1) We examine the following circumstances, which are acknowledged by comprehensively taking into account the aforementioned adopted evidence and the overall purport of pleadings, i.e., ① when the shareholder of the merged company acquires the shares of the surviving company or the newly incorporated company in lieu of the shares of the merged company through a merger with the merged company, the replacement of the shares of such merged company and the shares of the surviving company or the newly incorporated company does not dispose of the shares of the merged company and acquire the shares of the surviving company or the newly incorporated company at its own will, but merely replace the shares of the merged company, which are the previous assets held by the shareholder as a result of the merger with another company, with the shares of the surviving company or the newly incorporated company (see Supreme Court Decision 2008Du230, Feb. 10, 201). 2) In the case of a merger under several laws, a method of assessing its liabilities as fair value, it is understood that the shares of the merged company are a type of gains from disposal, not a "evaluation profits" for the shares of the merged company.

deemed taxable and taxable, and meet the requirements for special taxation under the former Corporate Tax Act, such as this case.

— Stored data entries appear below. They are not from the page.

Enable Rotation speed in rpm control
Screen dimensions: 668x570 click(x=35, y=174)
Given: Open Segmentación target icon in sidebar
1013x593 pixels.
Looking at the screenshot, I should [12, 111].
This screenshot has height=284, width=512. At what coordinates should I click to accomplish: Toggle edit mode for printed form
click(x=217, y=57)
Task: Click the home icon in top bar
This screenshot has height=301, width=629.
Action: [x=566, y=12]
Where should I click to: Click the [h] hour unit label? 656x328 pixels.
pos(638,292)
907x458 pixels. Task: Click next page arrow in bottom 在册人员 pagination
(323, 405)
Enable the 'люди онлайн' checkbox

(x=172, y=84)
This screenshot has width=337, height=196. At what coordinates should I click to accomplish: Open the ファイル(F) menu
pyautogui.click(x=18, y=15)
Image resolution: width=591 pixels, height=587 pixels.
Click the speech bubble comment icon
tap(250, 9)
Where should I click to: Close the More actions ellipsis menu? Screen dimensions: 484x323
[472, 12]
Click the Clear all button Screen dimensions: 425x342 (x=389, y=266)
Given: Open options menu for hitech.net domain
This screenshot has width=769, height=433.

Meanwhile, even if the former shares were not imposed separately on the title truster at the time of merger, the acquisition value, which serves as the basis for calculating gains on the transfer of new shares, shall not be 'acquisition value of new shares' (Article 72 (1) 4 of the former Enforcement Decree of the Corporate Tax Act). (3) An independent provision on the constructive gift of title trust property under Article 41-2 (1) of the former Inheritance Tax and Gift Tax Act, which requires registration, etc., as to whether the provision on the constructive gift of title trust property is transferred or to exercise the right, imposes gift tax on the actual owner as tax requirement. In this case, the Plaintiff merely received ○○ chemical new shares, which were kept as the title truster as the same as the other shareholders, under the merger agreement concluded between ○○ Chemical and △△△ Chemical, a merged corporation, and thus, it is difficult to view that the above provision on the constructive gift of new shares, which was issued to the title truster, was unlawful on the ground that there was no possibility that the above provision on the constructive gift transfer of the new shares to the title truster.

2) However, as seen earlier, the Plaintiff received 62.639 shares of ○○ Chemical shares, which were previously held and disposed of before December 31, 2001, in return for the merger of ○○ Chemical shares and △△△ Chemical shares, and 33,965 shares of new shares, which were received in return for 16,180 shares of ○○ Chemical shares and 16,180 shares, which were acquired in the year 2001, prior to which no gift tax was levied (=10,00 shares of ○ Chemical shares x 16.180 shares x 16.180 shares x 16.12 shares of △△△△ Chemical shares x 16.386 shares excluding 6.389 shares of the remaining 27.386 shares, and this portion of new shares, which were disposed of as of December 31, 2001, should be deemed to have been revoked as of December 31, 20019.

3) Therefore, the Plaintiff’s above assertion is with merit.

3. Conclusion

Therefore, the plaintiff's claim shall be accepted on the grounds of its reasoning, and it is so decided as per Disposition.